The theme of the AAAS meetings next week in Vancouver is “Flattening the World: Building the Global Knowledge Society”.

Reality math combines the information we do have, with what definably remains missing from our view.

There’s a method of “reality math” that allows “whole system accounting“, to combine both what we know and what we can know is missing. That’s possible for systems defined by energy conservation.  Failing to include what’s visibly missing from our data, often how energy is being used by systems that act as wholes, seems responsible for much of why our global solutions are not working, but create even more problems.

With all our information, “new math” is still needed for
what goes on within natural systems still remaining in the dark.

The following is a comment on society president Nina Fedoroff’s editoral in Science about it: The Global Knowledge Society.   I certainly agree that global networking potentially allows global problem solving, but… There are “very large holes” in our information.  The general “Natural Systems Theory” behind this view is a versatile scientific method, based on using the implications of the conservation of energy to locate and help study the wealth of complex natural organization hidden within the eventful systems by which our world works.

Ms.
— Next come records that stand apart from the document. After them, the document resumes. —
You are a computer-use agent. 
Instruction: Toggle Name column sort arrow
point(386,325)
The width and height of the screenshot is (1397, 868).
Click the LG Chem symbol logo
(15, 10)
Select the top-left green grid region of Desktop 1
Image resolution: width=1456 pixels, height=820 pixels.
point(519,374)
Fedoroff,

Thanks very much for your work, and editorial in Science on “The Global Knowledge Society”.

I’m a natural systems scientist, and found a remarkably curious pattern of large natural holes in the information we can observe about how our environments work.  So a global knowledge society could use a way to at least accurately measure how much economic impact information we’re missing.   It’s a lot.

Self-managing systems hide how they work internally, so their total effects remain hidden without a way to measure them as wholes.

Being unaware of these large holes in our information exposes us to quite large errors in representing how environmental systems work.   Our reliance on observable information causes us to miss an amazingly important part of how the self-organizing systems of our world develop and operate, what’s inside them.  It means in very many cases they are all but completely invisible to us as systems.

I’ve also had wonderful fun with productive new methods for overcoming that.   Some do help make better models, but the best part has been developing new methods for how such self-organizing systems can be identified, studied and explored, more like organisms than as abstractions.   It also results in exposing ultimately embarrassing oversights.   That’s happened before, of course, as past discoveries embarrassed doctors using bloodletting to heal and astronomers describing planets on curlicue paths.

My best documented case is in my paper recently published “Systems Energy Assessment” [ http://synapse9.com/SEA/ ] in Sustainability (MDPI) with Charlie Hall’s collection of new papers on EROI.  The “Reality Math” developed there solves the riddle of why our complex way of measuring the total energy required by businesses to operate typically gives results far below the easily verified average per $GDP.

The missing energy is found by exploring the natural holes in our information, to understand the energy uses devoted to any business product that go unreported and that SEA makes measurable!   That also lets you begin exploring the things the unreported 4/5 of the total energy uses a business relies on are doing

…and why our energy problem is not at all what we thought!

___________

(see prior post too: Are the holes in your map helping you read the territory?)